Given that these transcription are of time spent in Alaska, I thought that my picture should be a bit more wintry, although it is well into June 2017, also indicative of the coldness between Thomas Robert and I right now,  I sure hope that it isn’t lasting;  I’ve known him so very long.  Well, these transcriptions were a gift and I give them again.

 

It was a pleasure to transcribe them, and here is one offering of a transcription of Episode one.

 

Well, it’s my last night in New York

I had a poem I wrote a while ago, “Last Nights”

–last nights are very important to me, because I’ve had a lot of them.
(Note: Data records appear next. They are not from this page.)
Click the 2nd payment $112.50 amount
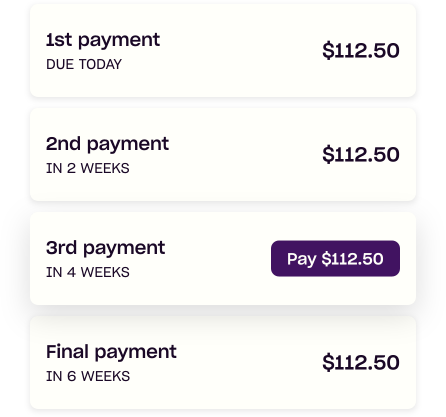446x417 pixels. (x=361, y=155)
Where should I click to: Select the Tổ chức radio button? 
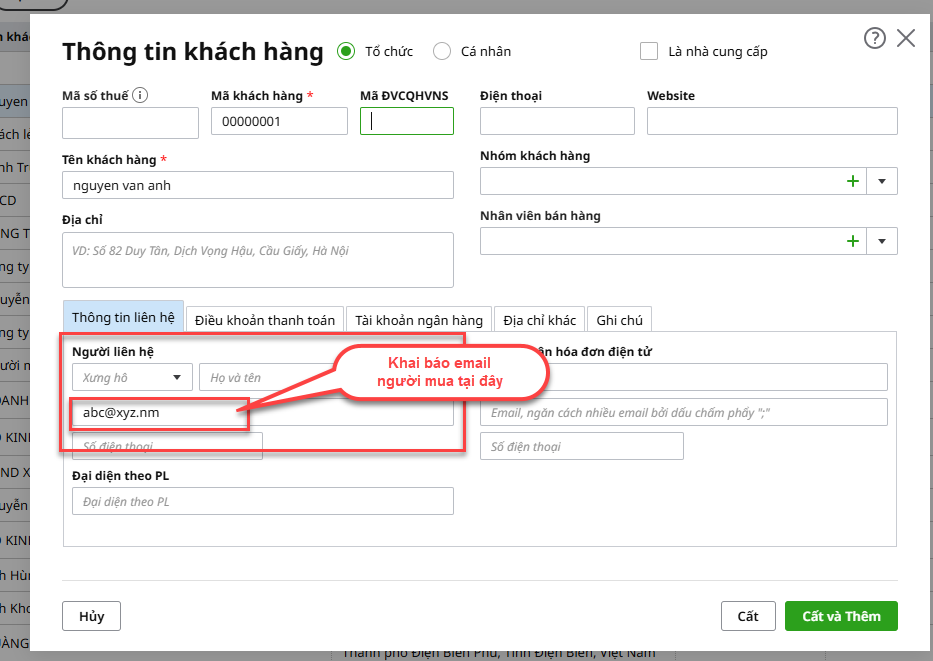(x=346, y=51)
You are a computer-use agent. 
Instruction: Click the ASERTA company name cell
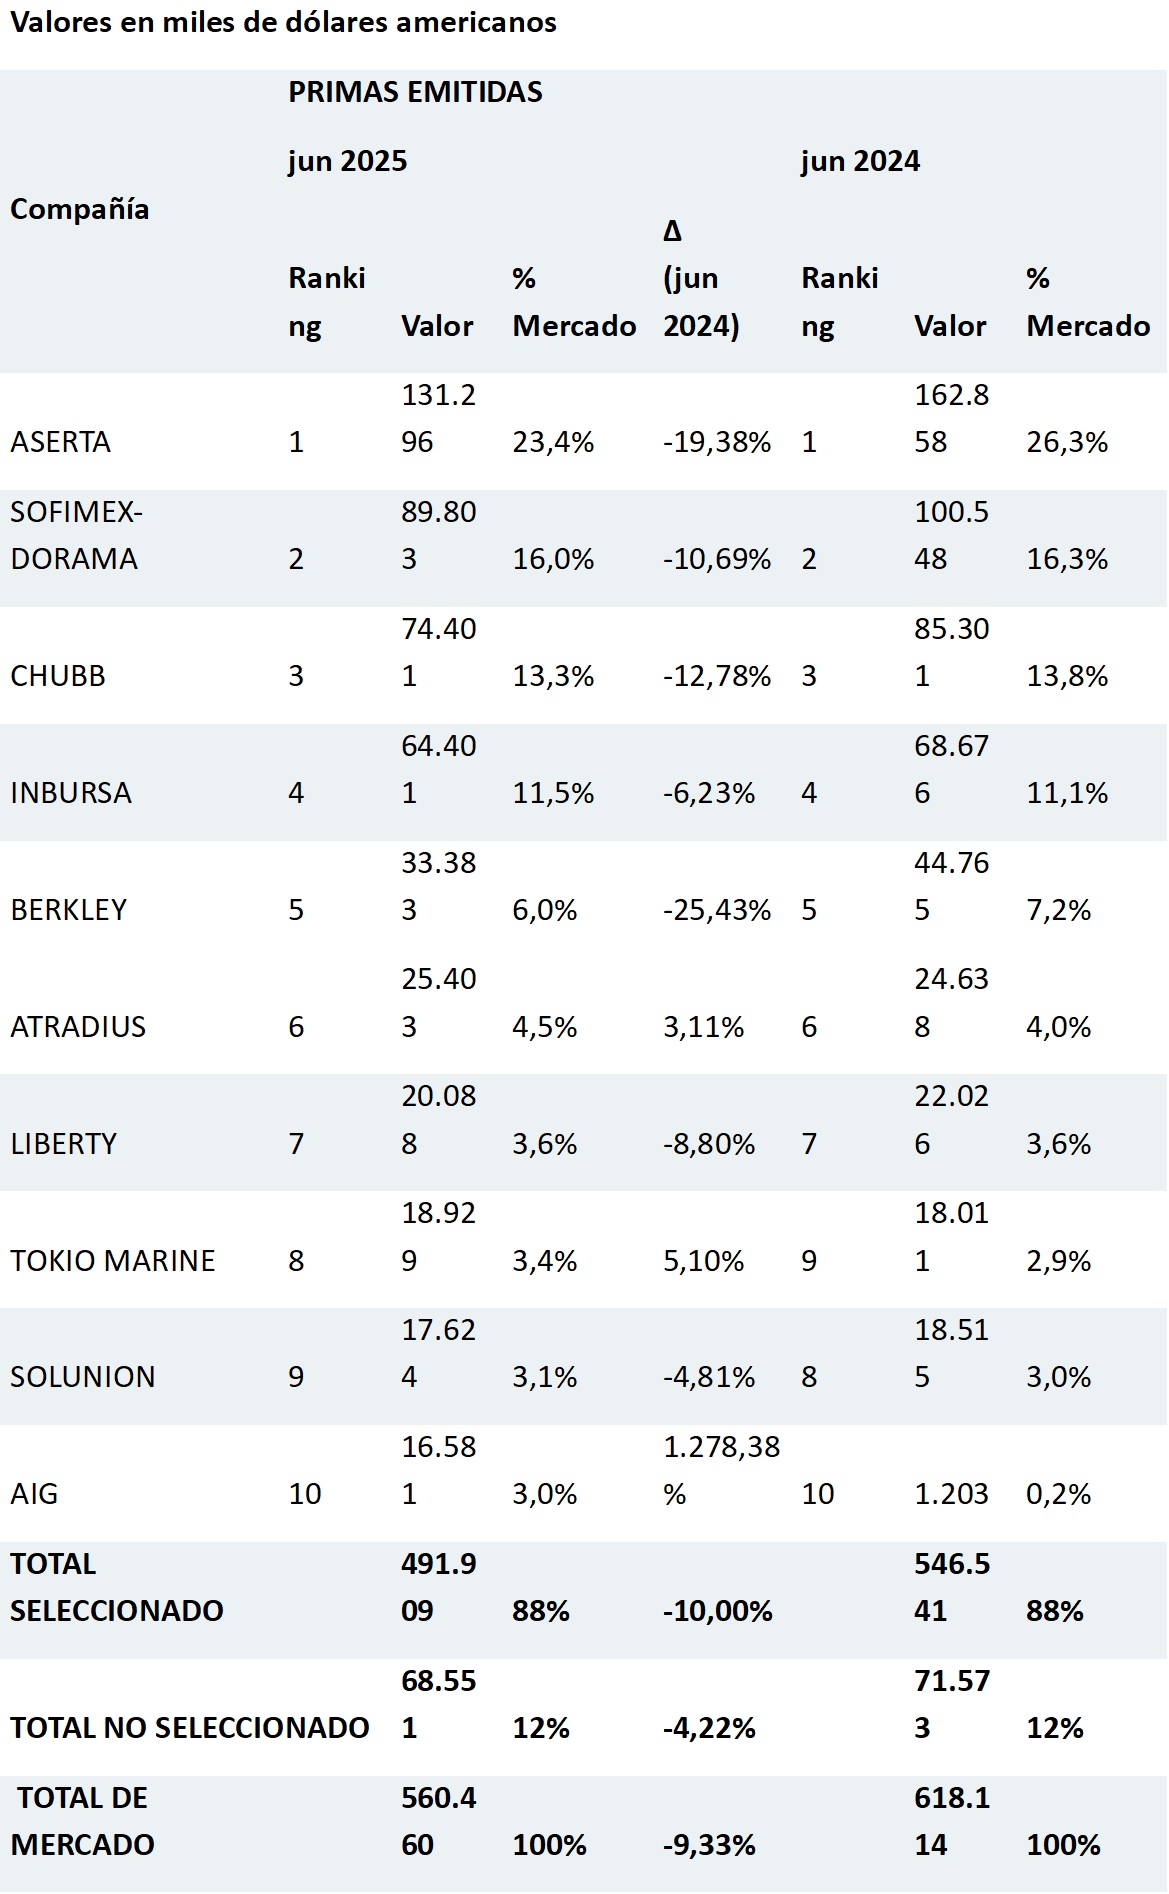tap(60, 442)
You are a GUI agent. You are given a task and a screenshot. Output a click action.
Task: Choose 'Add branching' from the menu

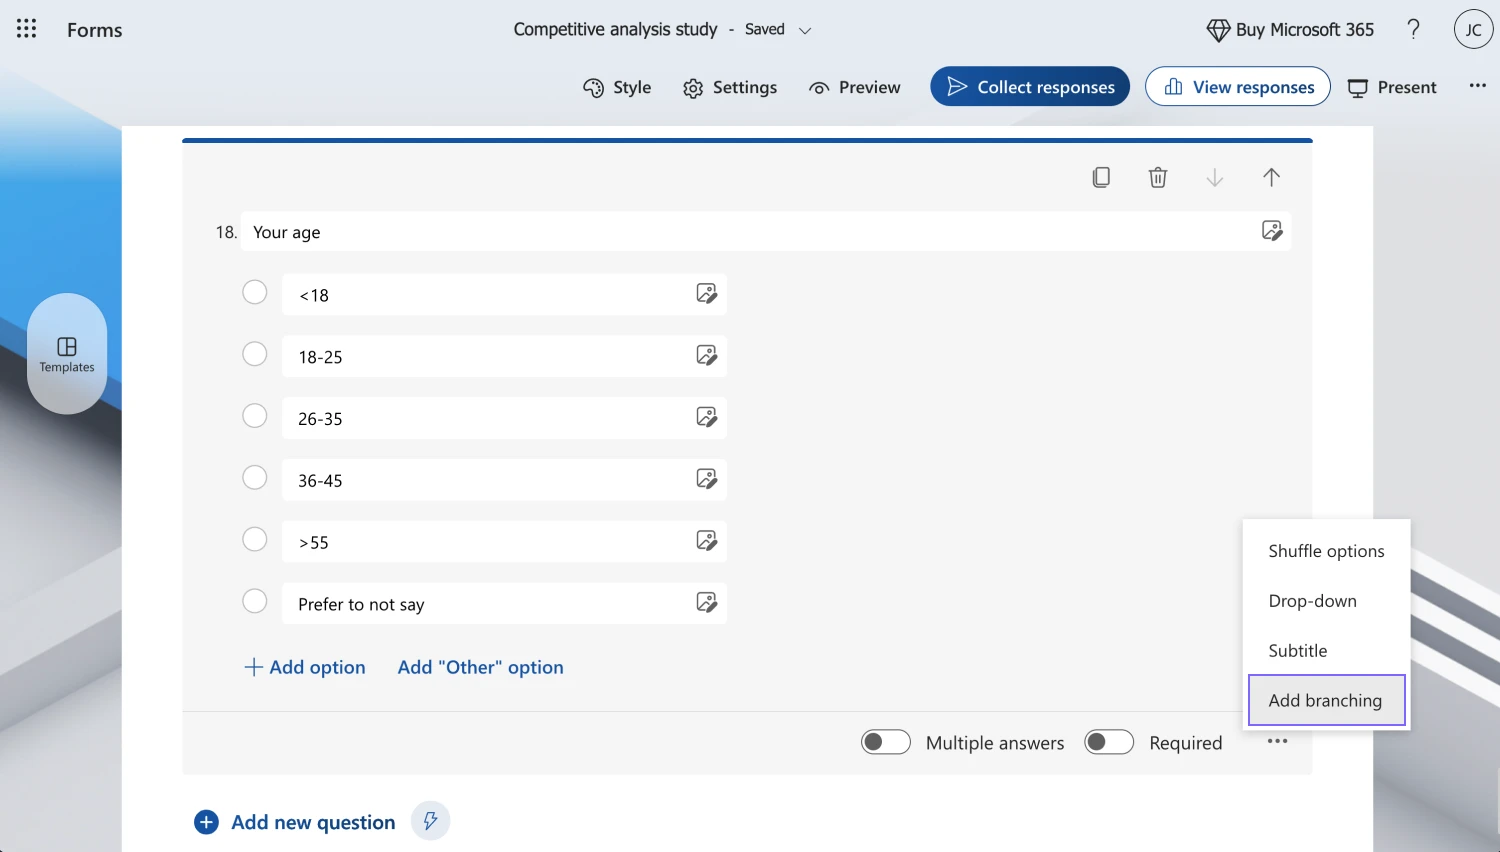(1325, 700)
I love last nights because you always have, “well, that happened last night” but when it happens on your last night, then you know that you’re ready

for whatever comes next, the molecules lining up

in preparation for departure.

I can’t believe all of this is not even off the beaten path; it’s

off the highway here in Juneau.

That’s the sound of the waterfall coming down

–just one hole through the ice sheet

through the glacier; glaciers move back

and it turns into a waterfall

The green is the definition of green

which of course is a multihued “green”,

the “moss” popping, the leaves looking primordial

and the fir trees getting dark, dark, dark

and the sun filtering through with gold.

 

Everybody’s a bear.

Counting eagles from the front porch:

 

1. one just flew over, and then slowly

straight into the clouds

across the bay

 

2. two surprised me:  At a diagonal so close

I could hear the wind in the wings

 

3. three sailed so high up in a spiral,

I didn’t know it disappeared…


___________

It was a pleasure to try to transcribe them as they are all poetry, at least to me.  I did not transcribe all of them, but I did my best from close listening at the time, so these are for you Thomas Robert, the best I could do at the time that I transcribed them.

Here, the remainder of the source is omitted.